### Excerpt provided

If you're looking to retire somewhere in tropical or subtropical Asia, timing doesn't matter too much - with the exception of avoiding monsoons. But if you are looking to spend time in Europe or in a mediterranean climate, you have the flexibility to pick the best of seasons and miss winter if you are not a skier or love the cold.
The Internet and all things digital has made it easier to both travel and live overseas, keep in contact and manage your financial affairs. You can now:
- Book long-term accommodation in your preferred country directly, while also renting out your house in Australia, if that's your preference. Our recommendation in the latter case though is that you appoint a property manager in Australia - it's tax-deductible and relying on family and friends is just not fair, or practical, in the long-term.
- In Europe it's even possible to lease or rent cars on a long-term/monthly basis. Elsewhere, even renting cars when required, or locating yourself in city locations that don't require a car, is still going to be cheaper than owning a car.
- Bank and superannuation accounts can be managed through the Internet, and international money transfers just as easily. Look beyond the Australian banks for transferring money in and out of Australia, as banks usually represent the highest cost approach. For foreign currency transfers, OFX, an ASX listed company, is a very good alternative.

### Recorded data

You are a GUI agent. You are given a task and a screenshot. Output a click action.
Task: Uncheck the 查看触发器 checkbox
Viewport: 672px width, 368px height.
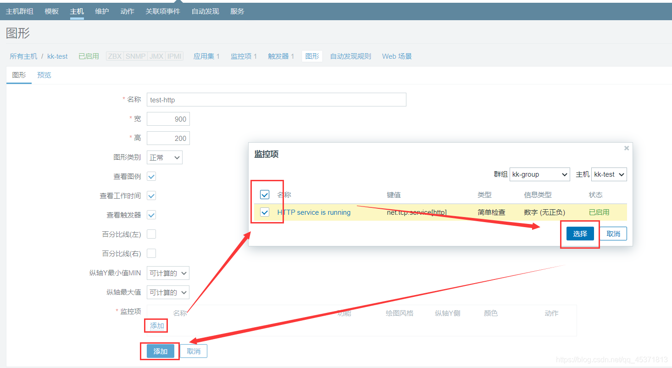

### Directions
[1] According to the piece on retiring abroad, which company is a good alternative for foreign currency transfers?
[2] Revise the piece on retiring abroad, starting at "If you're looking" and ending at "in the long-term.", with "property manager" changed to "real estate agent".
[3] Carry on the piece on retiring abroad from where it stops.

### Responses for each task
[1] OFX, an ASX listed company.

[2]
If you're looking to retire somewhere in tropical or subtropical Asia, timing doesn't matter too much - with the exception of avoiding monsoons. But if you are looking to spend time in Europe or in a mediterranean climate, you have the flexibility to pick the best of seasons and miss winter if you are not a skier or love the cold.
The Internet and all things digital has made it easier to both travel and live overseas, keep in contact and manage your financial affairs. You can now:
- Book long-term accommodation in your preferred country directly, while also renting out your house in Australia, if that's your preference. Our recommendation in the latter case though is that you appoint a real estate agent in Australia - it's tax-deductible and relying on family and friends is just not fair, or practical, in the long-term.

[3]
- Apply for and sometimes even extend travel insurance while overseas - see below
Australian sometimes forget that we have a very good healthcare system, on any basis of comparison. Neither Australian health funds under domestic policies or Medicare however provide cover outside Australia and unless you somehow have access to the local healthcare system, and it is of good quality, you need to make separate arrangements to ensure that you have health insurance that provides cover both locally and will cover the cost of repatriations to Australia when it if major health issues arise. You also need to bear in mind that we believe there is an increasing likelihood that access to Medicare will be dependent on your being an Australian tax resident - limiting the ability of Australians living overseas to return to Australia on a short term basis for medical and hospital assistance.
To be frank, comprehensive International health insurance is an expensive proposition; the cost increases directly with age and cover is usually not available for pre-existing conditions. Not arranging cover should not be considered an option, the risk is too significant, unless the country of residency has a reciprocal healthcare agreement with Australia and therefore you have access to public health facilities.
However, if you're not staying permanently overseas and remain an Australian resident then you can take out Australian travel insurance - which is becoming more flexible in terms of offering covering to individuals even in their 80's, although costs rise significantly after age 70. While travel insurance might only cover emergency health conditions (and you need to read the fine print carefully), it should include emergency repatriation to Australia. Repatriation can be enormously expensive and you must ensure adequate cover.
Try before you buy!
Even if you have your heart set on moving overseas to live on a permanent basis, we would still suggest that you try it initially for six months, just to be absolutely certain that it's the right thing to do in the long-term!